LWN.net Logo

Compression formats for kernel.org

Compression formats for kernel.org

Posted Feb 18, 2010 10:07 UTC (Thu) by intgr (subscriber, #39733)
Parent article: Compression formats for kernel.org

In fact, gzip may not necessarily be the speed leader for long. The XZ
format was especially designed to support parallelization, so on modern
quad-core processors it has the potential to be even faster than gzip.
Unfortunately, even though the file format can handle it, the current xz-
utils does not support parallelization yet.

Also, maybe one shouldn't be measuring decompression time in isolation, but
add in download time as well? If the user spent 5 less seconds downloading
the tarball, then does it matter if it takes 5 seconds more to decompress
it?


(Log in to post comments)

Compression formats for kernel.org

Posted Feb 18, 2010 11:04 UTC (Thu) by dlang (✭ supporter ✭, #313) [Link]

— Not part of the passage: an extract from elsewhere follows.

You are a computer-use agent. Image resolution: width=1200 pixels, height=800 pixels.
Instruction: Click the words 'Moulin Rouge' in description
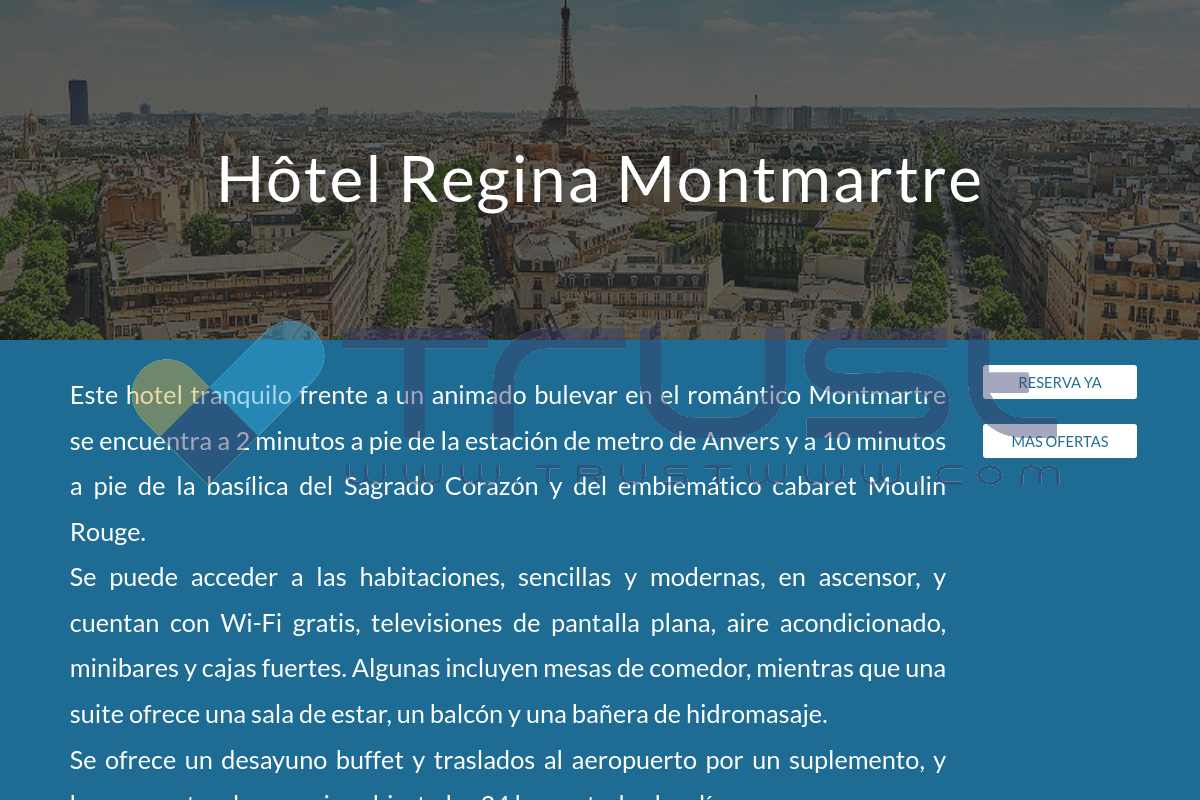click(x=508, y=509)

don't limit your thinking to download speed.

I frequently compress my logfiles with gzip -9 even though I know that I will read them a few hours later. I do this because I have measured and found that it's faster to read the compressed data from disk and uncompress it than to read the uncompressed data from disk (even on some fairly beefy disk systems)

with bzip2 this is very much not the case.

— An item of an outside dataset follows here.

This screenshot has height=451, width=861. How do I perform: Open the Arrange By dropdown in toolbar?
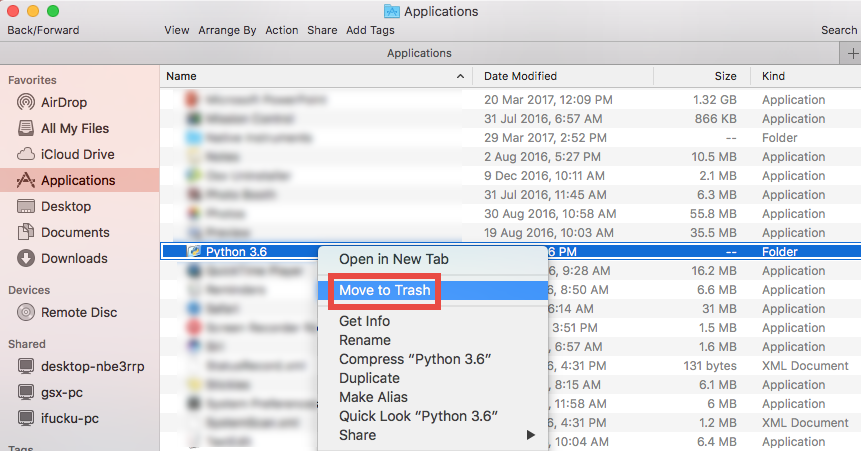pyautogui.click(x=227, y=30)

I have not had a chance to measure xz in similar conditions yet, but from the sounds of things there's a good possibility that it will be a similar win (and if the decompression can be multithreaded it may be even better)

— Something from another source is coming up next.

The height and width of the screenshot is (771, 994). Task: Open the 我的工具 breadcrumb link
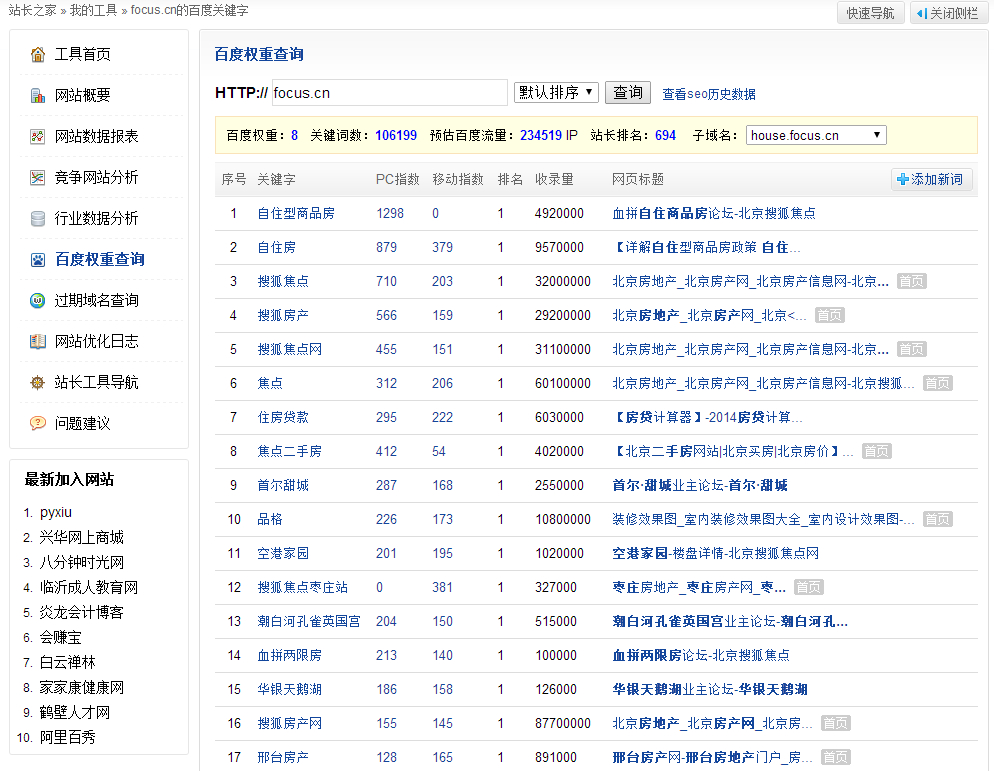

Compression formats for kernel.org

Posted Feb 18, 2010 14:43 UTC (Thu) by pointwood (guest, #2814) [Link]

PBzip2 (Parallel Bzip2) exists: http://compression.ca/pbzip2/

Compression formats for kernel.org

Posted Feb 18, 2010 17:42 UTC (Thu) by intgr (subscriber, #39733) [Link]

This is a good point, but do note that the topic was decompression speed. bzip2 is pretty good in terms of compression speed and ratio, but performs very badly at decompression.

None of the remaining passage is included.